_Text provided:_
The village to which Village at the End of the World refers is Niaqornat, North Greenland, whose resilient population’s survival is suddenly under threat when the fish factory on which its livelihood depends is closed due to the decreasing profitability of halibut sales. This documentary is an accessible account of the inhabitants’ efforts to retain the factory in the face of budgetary cuts and diminishing subsidies.
Unfolding as a “year in the life of” diary, Village at the End of the World uses seasonal changes as its structuring principle, recalling Être et avoir (2002), with which it also shares an absence of voice-over – though, unlike that film, there are recurrent interviews here, with a quintet of principals through whom we learn of Niaqornat’s daily routine and the contexts (geographical, industrial, economic, etc.) informing it: Ane, who at 76 is the village’s oldest inhabitant; Lars, the 16-year-old who wants to move away to university; Karl, the huntsman who may or may not be Lars’ father; Mathias, the village’s school teacher; and Ilanngauq, the refuse and sewage collector to whom others refer as “the village clock”. Operating by such routine methods allows the film to exposit and shape its material in an informative and approachable manner; it works best as an introductory overview, and as such is not without its problems, though its 78-minute running time is suitably slim for a documentary on a village whose inhabitants number a mere 59.

(Data drawn from a collection)
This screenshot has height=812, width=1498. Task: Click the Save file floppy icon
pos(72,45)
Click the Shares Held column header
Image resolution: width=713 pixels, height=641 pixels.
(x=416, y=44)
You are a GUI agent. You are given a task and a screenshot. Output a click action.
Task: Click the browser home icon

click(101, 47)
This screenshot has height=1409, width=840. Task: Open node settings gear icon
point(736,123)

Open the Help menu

_Prompt 1:_ According to the film review, how many inhabitants does Niaqornat have?
_Prompt 2:_ Extend the film review of Village at the End of the World, starting after its final sentence.
The items come from a separate source, unrelated to the film review.

_Task response 1:_ 59

_Task response 2:_
There’s a sense of untouched earth at work here, of an innocence removed from but not immune to the bigger machine of capitalism. A conscious resistance to an economic base built upon profitability whatever the cost is apparent, and director Sarah Gavron (who, having adapted Monica Ali’s novel Brick Lane in 2007, is delving into documentary for the first time) looks for differences between “their life” and her own even when social mutations have already affected the former. Some of these differences emerge naturally, as in when one interviewee tells us that the meat they receive from local hunters is often given to them for free, while the inherited survivalism that drives one generation after another is in stark contrast to the for-profit production of meat by “our” capitalist economy. (Ane tells us that Brigitte Bardot, who endorsed campaigns against whale hunting, is “not that popular around here”.)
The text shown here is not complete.